Menuju Pertumbuhan yang Lebih Terukur
Bagi WKI, arah penguatan GRC ke depan tidak hanya terkait dengan pemenuhan regulasi. Kerangka tersebut ditempatkan sebagai bagian dari agenda perusahaan untuk membangun bisnis yang berkelanjutan.
Bambang mengatakan penguatan GRC dan Risk Maturity Index berjalan bersama dengan agenda restorasi keuangan, optimalisasi aset, efisiensi, pengembangan internal, dan digitalisasi.
Dengan kerangka tersebut, GRC diarahkan untuk mendukung keputusan yang lebih transparan, penggunaan modal yang lebih disiplin, visibilitas risiko yang lebih baik, kepatuhan yang terjaga, serta kesiapan perusahaan dalam mempertahankan kelangsungan usaha.
Bahkan, dalam konteks sustainable business, WKI memandang pertumbuhan jangka panjang sebagai pertumbuhan yang bertanggung jawab secara lingkungan, sosial, dan ekonomi. Aspek tersebut diintegrasikan dengan tata kelola dan manajemen risiko serta dipertimbangkan dalam proses perencanaan dan target perusahaan.
Dengan demikian, GRC di WKI dibangun melalui kombinasi antara struktur tata kelola, kepemilikan risiko, sistem pengendalian, pengukuran kematangan, budaya sadar risiko, digitalisasi, serta assurance.
Seluruh elemen tersebut bermuara pada satu tujuan: memastikan pertumbuhan bisnis berjalan dengan keputusan yang lebih terukur dan disiplin.

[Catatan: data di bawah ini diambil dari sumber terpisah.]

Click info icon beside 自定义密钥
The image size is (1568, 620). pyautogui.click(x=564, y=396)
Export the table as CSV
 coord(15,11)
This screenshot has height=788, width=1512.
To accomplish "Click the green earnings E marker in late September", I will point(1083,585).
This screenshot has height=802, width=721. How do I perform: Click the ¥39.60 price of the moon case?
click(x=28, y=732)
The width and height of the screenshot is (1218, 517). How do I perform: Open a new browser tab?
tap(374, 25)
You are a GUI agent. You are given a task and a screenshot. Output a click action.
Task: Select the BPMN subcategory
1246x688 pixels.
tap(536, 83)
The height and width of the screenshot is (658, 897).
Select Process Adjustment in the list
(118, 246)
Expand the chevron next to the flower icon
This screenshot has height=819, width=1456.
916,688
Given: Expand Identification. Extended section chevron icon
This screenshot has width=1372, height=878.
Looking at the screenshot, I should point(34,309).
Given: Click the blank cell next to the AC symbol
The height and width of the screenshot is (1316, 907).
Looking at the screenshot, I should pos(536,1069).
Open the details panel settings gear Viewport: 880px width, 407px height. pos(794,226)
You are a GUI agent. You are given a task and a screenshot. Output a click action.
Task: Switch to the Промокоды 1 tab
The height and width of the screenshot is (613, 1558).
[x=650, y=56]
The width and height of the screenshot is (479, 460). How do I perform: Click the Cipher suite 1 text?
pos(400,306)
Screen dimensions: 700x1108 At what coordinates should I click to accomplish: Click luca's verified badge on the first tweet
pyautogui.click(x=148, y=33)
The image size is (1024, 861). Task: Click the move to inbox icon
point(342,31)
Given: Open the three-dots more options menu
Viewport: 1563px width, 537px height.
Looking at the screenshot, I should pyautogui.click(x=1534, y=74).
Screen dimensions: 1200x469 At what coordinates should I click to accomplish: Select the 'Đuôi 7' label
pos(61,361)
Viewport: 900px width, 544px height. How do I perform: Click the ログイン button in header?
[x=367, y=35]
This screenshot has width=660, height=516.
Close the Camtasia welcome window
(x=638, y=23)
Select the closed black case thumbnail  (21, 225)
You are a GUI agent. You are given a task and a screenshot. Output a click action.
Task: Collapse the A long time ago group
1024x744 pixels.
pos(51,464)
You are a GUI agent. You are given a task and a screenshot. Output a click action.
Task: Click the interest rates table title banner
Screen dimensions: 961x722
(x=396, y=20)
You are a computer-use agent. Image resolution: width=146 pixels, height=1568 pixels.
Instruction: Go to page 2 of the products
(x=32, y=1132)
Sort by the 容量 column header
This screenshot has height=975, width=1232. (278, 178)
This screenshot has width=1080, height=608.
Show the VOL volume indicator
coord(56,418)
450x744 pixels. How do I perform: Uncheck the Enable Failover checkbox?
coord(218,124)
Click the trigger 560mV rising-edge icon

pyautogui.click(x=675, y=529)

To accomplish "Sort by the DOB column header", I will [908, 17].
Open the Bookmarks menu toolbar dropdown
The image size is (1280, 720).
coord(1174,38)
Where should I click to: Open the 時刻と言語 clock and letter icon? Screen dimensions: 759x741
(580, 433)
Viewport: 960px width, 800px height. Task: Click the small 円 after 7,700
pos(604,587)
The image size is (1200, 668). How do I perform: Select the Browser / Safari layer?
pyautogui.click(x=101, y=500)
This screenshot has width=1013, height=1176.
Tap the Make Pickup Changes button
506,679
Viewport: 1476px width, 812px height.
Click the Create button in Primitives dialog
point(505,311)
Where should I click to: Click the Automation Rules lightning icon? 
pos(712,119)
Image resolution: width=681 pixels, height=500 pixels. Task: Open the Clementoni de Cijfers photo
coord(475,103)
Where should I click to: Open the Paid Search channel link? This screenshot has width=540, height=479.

Sebagaimana ditekankan Bambang, nilai utama manajemen risiko bukan sekadar kemampuan perusahaan mencatat risiko, tetapi bagaimana disiplin tersebut membantu perusahaan menghasilkan keputusan dan proyek yang lebih sehat.
Pada titik itu, GRC menjadi bagian dari strategi penciptaan nilai WKI—bukan hanya sebagai perangkat kepatuhan, tetapi sebagai fondasi untuk menjaga kualitas pertumbuhan, memperkuat disiplin pengambilan keputusan, dan mendukung keberlanjutan bisnis.